AlphaPurify works with any bar frequency (daily, hourly, minute-level, etc.).
Return aggregation automatically adapts to the data frequency, while allowing users to explicitly specify the horizon if needed.

The framework is carefully designed to strictly prevent look-ahead bias.

• Professional factor preprocessing toolkit

AlphaPurify provides 40+ built-in preprocessing methods for factor research, including common operations such as:

  • winsorization
  • neutralization
  • standardization

This allows researchers to rapidly experiment with different factor cleaning pipelines.

• Lightweight high-performance data backend

AlphaPurify integrates a fast Parquet + DuckDB data layer for factor storage and aggregation.

This avoids the need for configuring complex database systems while still providing high-performance querying and fast factor construction workflows.


Quick Start

1.Install with pip

Users can easily install AlphaPurify by pip according to the following command.

pip install alphapurify

Note: pip will install the latest stable AlphaPurify. However, the main branch of AlphaPurify is in active development. If you want to test the latest scripts or functions in the main branch. Please install AlphaPurify with clone.


2.Load your DataFrame

datetime symbol close volume factor momentum_12_1 vol_60 beta_252
2024-01-01 09:30 AAPL 189.9 120034 0.42 0.15 0.21 1.08
2024-01-01 09:31 AAPL 190.0 98321 0.38 0.16 0.22 1.07
2024-01-01 09:32 AAPL 190.4 101245 0.41 0.17 0.23 1.06
2024-01-01 09:30 MSFT 378.5 84211 -0.15 -0.05 0.18 0.95
2024-01-01 09:31 MSFT 378.9 90122 -0.12 -0.04 0.19 0.96
2024-01-01 09:32 MSFT 379.1 95433 -0.08 -0.03 0.20 0.97

3.Creating reports

from alphapurify import AlphaPurifier, FactorAnalyzer, Pure_Exposures

# preprocess
df = (
    AlphaPurifier(df, factor_col="alpha_003")
    .winsorize(method="mad")
    .standardize(method="zscore")
    .to_result()
)

#backtest
FA = FactorAnalyzer(base_df=df,
                    trade_date_col='datetime',
                    symbol_col='symbol',
                    price_col='close',
                    factor_name='alpha_003')
FA.run()
FA.create_long_return_sheet()
FA.create_long_short_return_sheet()
FA.create_short_return_sheet()
FA.create_single_fac_ic_sheet()

#contributions of other factors
Ex = Pure_Exposures(
    base_df=df,
    trade_date_col='datetime',
    symbol_col='symbol',
    price_col='close',
    factor_name='alpha_003',
    exposure_cols=['momentum_12_1', 'vol_60', 'beta_252'],
)

Ex.run()
Ex.plot_pure_exposures()
Ex.plot_pure_returns()
Ex.plot_pure_exposures_and_returns()
Ex.plot_correlations()

Examples of Outputs

Portfolio for long positions only:

IC

Contributions of other factors:

IC2 IC2 IC2


P.S.

More detailed documentation and examples will be released soon.

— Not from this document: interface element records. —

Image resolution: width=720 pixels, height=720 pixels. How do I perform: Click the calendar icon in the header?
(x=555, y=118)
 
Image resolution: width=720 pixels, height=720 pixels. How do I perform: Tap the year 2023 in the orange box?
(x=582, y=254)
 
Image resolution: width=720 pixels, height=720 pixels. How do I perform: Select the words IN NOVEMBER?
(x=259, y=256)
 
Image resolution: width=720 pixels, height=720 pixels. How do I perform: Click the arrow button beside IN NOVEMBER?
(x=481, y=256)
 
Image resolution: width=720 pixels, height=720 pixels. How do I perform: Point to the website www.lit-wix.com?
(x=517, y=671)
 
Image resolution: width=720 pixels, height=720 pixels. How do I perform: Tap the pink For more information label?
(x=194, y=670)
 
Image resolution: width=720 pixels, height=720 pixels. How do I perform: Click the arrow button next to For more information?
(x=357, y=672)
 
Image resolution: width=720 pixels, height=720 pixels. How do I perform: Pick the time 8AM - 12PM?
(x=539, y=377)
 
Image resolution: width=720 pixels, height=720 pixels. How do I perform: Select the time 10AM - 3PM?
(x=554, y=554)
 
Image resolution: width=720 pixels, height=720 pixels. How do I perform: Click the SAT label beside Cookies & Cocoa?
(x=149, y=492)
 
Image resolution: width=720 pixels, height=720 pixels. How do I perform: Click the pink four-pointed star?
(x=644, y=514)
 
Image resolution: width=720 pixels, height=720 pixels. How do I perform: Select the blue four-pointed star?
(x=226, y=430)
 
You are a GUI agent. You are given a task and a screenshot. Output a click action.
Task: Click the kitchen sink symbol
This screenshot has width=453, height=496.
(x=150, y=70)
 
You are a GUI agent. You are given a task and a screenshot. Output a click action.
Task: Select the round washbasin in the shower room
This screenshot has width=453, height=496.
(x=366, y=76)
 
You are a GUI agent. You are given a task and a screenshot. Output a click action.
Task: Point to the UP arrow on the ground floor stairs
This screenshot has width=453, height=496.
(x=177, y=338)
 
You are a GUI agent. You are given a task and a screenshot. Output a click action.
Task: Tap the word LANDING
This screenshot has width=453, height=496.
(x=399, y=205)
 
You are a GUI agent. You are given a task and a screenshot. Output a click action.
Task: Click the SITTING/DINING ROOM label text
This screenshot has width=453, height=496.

Suggestions and improvements are welcome. Feel free to open an issue, submit a pull request, or contact me via email.


Elias Wu

Project details


Download files

Download the file for your platform. If you're not sure which to choose, learn more about installing packages.

Source Distribution

alphapurify-0.1.7.tar.gz (62.8 kB view details)

Uploaded Source

Built Distribution

If you're not sure about the file name format, learn more about wheel file names.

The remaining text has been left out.